Jakarta, CNN Indonesia -- Kemampuan Kementerian Kesehatan (Kemkes) dalam mengawasi distribusi obat dan vaksin mulai diragukan menyusul terkuaknya peredaran vaksin palsu di sejumlah wilayah di Indonesia. Namun Kepala Biro Komunikasi dan Pelayanan Masyarakat Kemkes, Oscar Primadi menolak jika institusinya dinilai tidak becus dalam mengawasi dan mengurus distribusi obat dan vaksin.

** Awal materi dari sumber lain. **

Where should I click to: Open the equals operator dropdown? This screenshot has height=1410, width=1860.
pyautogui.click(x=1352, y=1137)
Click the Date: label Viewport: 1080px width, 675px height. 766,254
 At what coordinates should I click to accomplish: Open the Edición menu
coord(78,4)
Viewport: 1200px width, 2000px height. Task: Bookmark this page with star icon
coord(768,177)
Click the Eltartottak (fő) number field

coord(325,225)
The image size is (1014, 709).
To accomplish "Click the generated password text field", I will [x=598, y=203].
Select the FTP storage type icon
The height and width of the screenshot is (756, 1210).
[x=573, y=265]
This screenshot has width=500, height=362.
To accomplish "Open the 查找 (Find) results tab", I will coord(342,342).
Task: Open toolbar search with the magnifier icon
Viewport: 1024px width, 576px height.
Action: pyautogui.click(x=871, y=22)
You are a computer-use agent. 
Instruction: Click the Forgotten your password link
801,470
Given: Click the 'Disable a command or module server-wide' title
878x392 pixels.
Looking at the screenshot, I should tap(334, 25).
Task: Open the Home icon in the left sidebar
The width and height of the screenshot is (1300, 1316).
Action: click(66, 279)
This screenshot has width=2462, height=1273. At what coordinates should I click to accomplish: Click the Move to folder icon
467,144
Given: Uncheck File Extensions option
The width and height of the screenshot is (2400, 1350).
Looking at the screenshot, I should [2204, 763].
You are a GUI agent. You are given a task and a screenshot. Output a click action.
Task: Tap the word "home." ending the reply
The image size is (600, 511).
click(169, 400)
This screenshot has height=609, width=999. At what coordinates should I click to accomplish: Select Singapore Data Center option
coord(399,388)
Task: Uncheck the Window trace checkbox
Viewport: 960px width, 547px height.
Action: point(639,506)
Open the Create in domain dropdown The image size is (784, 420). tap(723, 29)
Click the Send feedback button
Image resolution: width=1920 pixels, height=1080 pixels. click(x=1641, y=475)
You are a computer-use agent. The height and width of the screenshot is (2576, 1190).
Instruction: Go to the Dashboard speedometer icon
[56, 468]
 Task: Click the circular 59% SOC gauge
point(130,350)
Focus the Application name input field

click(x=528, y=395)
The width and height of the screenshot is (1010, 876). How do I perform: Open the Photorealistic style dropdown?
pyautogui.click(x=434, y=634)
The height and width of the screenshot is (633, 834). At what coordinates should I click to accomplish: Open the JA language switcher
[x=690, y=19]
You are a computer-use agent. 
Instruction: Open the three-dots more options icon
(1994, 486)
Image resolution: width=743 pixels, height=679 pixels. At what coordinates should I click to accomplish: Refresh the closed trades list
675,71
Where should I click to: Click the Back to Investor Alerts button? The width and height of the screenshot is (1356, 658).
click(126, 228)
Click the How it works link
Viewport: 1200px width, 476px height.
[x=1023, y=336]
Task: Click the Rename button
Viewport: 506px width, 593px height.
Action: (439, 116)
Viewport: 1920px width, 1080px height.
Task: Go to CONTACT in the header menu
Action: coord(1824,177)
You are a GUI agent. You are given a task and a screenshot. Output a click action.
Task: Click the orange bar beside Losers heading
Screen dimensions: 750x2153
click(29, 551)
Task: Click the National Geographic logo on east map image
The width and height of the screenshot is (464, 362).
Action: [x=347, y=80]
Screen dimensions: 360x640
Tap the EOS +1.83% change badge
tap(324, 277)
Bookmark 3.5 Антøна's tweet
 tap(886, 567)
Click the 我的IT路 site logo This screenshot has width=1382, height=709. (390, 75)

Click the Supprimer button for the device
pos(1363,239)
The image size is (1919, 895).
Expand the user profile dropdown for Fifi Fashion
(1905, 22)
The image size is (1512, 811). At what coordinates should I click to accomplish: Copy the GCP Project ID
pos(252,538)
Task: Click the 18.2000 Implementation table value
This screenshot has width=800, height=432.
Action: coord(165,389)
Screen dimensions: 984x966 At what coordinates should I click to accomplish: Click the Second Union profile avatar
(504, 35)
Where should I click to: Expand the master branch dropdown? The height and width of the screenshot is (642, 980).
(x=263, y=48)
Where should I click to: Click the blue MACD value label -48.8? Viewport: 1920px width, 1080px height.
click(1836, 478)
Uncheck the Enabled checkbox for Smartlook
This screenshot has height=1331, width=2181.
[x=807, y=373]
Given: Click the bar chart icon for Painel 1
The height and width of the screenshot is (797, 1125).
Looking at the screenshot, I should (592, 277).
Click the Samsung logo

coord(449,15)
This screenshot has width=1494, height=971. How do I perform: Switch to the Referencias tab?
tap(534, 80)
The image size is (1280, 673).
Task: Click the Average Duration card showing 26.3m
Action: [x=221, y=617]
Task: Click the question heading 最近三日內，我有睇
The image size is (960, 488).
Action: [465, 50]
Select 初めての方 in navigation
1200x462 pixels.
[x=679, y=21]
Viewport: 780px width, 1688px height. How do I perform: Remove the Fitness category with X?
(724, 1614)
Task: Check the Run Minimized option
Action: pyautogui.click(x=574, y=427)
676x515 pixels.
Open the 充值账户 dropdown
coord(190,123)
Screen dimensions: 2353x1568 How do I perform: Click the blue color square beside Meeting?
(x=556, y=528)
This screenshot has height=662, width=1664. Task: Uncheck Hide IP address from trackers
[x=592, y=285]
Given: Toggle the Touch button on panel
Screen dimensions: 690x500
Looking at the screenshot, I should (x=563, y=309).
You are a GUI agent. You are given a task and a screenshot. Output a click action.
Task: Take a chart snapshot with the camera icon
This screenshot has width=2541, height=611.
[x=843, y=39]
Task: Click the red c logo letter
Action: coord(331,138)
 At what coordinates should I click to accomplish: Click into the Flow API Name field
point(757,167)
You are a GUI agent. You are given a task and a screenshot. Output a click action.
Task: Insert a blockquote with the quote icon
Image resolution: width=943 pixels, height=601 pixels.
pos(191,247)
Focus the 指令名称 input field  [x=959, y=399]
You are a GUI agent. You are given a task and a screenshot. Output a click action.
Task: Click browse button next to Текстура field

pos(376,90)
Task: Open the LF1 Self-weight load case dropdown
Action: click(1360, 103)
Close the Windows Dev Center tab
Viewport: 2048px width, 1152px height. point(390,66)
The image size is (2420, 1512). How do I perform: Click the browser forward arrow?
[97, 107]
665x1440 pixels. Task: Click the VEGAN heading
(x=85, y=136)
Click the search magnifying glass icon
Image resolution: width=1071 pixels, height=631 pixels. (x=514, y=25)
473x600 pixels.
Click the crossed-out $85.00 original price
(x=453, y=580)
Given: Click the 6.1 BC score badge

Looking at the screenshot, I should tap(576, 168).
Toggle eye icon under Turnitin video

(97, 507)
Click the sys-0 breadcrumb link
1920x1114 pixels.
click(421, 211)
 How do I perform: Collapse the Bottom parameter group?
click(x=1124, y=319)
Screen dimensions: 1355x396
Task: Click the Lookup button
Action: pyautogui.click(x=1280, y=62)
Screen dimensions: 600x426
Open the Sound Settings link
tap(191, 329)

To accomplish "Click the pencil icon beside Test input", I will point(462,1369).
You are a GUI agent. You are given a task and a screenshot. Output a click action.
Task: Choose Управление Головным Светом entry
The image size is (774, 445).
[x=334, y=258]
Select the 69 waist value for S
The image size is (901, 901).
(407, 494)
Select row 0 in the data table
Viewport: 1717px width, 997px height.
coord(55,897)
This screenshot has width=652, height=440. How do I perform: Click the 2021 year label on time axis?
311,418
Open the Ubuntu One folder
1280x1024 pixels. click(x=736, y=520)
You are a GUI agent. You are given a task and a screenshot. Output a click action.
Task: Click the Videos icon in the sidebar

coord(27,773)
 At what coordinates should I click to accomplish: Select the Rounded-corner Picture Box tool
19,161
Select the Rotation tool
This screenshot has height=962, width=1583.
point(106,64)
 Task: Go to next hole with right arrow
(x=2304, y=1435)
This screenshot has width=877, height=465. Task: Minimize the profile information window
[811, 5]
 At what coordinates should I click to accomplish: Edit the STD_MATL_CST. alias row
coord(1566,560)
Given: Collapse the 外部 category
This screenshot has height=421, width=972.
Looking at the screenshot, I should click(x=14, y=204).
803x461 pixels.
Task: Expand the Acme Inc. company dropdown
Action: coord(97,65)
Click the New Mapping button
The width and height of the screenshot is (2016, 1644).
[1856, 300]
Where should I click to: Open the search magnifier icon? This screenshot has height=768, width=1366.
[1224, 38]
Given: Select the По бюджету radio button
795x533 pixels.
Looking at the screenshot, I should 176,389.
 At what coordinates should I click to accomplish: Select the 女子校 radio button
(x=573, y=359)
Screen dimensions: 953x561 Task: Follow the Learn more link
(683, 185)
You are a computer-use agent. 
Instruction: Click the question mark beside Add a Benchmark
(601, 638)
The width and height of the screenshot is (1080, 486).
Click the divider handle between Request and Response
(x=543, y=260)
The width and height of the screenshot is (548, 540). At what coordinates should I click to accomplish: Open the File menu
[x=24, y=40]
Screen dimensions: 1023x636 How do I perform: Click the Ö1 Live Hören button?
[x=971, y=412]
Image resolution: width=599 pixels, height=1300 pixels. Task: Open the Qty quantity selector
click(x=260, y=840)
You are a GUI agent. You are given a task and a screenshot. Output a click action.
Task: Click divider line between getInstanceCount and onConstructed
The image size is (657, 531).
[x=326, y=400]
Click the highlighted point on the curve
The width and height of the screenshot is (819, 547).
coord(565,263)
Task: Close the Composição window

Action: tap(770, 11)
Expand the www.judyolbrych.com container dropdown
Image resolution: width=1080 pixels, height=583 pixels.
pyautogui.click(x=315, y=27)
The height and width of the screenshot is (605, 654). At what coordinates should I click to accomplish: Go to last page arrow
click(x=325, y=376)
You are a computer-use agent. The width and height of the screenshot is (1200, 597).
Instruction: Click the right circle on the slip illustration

Oscar berulang kali menekankan vaksin yang dipalsukan merupakan vaksin impor di luar program pemerintah. Untuk vaksin yang didistribusikan pemerintah pusat ke fasilitas pelayanan kesehatan (fasyankes), Oscar menjamin keasliannya. Sebab, katanya, sistem distribusi vaksin dari pemerintah disesuaikan dengan kebutuhan dan sasaran yang ditargetkan.
Dengan cara itu, ketersediaan vaksin tidak akan kekurangan dan kemungkinan adanya distributor tidak resmi pun menjadi nihil.
ADVERTISEMENT
SCROLL TO CONTINUE WITH CONTENT
"Kalau dari sisi distribusi yang dilakukan pemerintah tidak perlu dikhawatirkan keasliannya, tanpa ada pemalsuan. Yang dipalsukan adalah yang melakukan pembelian-pembelian tidak pada distributor resmi atau vaksin-vaksin yang ditengarai opsional," kata Oscar saat ditemui CNNIndonesia.com di kantornya di Jakarta, Jumat (15/7) siang.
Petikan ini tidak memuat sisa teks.